Copy out every line below that contains the word "search".

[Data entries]

------------

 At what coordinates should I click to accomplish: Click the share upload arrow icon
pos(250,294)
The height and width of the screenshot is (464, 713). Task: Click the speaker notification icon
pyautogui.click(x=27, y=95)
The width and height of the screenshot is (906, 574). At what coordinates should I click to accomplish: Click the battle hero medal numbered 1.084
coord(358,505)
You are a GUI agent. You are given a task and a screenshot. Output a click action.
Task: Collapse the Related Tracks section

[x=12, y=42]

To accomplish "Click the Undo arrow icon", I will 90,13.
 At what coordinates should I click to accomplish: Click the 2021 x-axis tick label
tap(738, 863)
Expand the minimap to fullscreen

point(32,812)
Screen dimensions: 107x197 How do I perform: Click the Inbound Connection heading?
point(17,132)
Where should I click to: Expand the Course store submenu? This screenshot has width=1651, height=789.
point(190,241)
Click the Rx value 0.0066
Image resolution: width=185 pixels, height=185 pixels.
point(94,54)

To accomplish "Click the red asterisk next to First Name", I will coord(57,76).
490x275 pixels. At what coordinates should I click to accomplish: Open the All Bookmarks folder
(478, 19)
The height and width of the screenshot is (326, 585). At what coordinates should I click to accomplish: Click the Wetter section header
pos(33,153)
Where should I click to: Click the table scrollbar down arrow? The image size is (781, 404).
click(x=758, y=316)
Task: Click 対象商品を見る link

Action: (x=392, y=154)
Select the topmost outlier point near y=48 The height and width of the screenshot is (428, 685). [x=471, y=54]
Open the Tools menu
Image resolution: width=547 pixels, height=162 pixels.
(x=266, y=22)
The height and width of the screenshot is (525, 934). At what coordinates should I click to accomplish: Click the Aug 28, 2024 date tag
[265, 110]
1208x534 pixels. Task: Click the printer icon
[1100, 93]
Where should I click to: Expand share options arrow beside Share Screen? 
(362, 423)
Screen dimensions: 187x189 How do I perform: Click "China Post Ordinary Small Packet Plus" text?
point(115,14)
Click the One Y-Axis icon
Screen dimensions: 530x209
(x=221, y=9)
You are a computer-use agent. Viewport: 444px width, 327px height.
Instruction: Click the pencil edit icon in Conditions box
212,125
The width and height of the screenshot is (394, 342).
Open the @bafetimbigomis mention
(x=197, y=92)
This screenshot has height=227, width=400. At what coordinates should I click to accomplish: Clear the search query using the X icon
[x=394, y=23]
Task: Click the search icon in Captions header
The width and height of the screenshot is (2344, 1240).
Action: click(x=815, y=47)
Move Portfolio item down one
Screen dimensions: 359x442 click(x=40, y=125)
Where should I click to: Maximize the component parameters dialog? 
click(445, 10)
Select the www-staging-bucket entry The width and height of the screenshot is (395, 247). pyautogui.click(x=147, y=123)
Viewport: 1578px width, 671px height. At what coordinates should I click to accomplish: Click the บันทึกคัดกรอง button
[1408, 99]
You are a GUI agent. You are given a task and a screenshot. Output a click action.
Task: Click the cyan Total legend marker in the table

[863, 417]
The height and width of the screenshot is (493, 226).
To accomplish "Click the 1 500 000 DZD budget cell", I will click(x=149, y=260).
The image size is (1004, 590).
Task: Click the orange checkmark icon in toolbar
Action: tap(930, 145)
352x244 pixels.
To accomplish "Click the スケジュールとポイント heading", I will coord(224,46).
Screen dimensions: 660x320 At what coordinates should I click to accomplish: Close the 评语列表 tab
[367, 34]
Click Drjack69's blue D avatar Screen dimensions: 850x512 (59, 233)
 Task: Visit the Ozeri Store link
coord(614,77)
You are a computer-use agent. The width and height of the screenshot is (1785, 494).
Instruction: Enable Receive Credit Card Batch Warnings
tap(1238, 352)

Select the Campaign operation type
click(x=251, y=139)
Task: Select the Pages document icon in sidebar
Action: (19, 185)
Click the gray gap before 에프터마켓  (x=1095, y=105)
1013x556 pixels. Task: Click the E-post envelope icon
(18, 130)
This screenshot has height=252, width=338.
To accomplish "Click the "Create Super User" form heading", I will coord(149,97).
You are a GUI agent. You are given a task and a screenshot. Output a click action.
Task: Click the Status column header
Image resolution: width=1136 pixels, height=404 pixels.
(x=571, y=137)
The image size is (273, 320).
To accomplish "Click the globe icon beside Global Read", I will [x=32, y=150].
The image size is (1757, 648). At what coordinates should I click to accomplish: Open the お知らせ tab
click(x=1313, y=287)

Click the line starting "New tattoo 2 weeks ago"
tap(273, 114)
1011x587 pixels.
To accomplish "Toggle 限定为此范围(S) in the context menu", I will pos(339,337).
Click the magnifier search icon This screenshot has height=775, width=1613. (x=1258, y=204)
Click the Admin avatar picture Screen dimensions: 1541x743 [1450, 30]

------------

Finished exercise:
This screenshot has height=227, width=400. At what coordinates should I click to accomplish: Clear the search query using the X icon
Task: Click the search icon in Captions header
Click the magnifier search icon This screenshot has height=775, width=1613. (x=1258, y=204)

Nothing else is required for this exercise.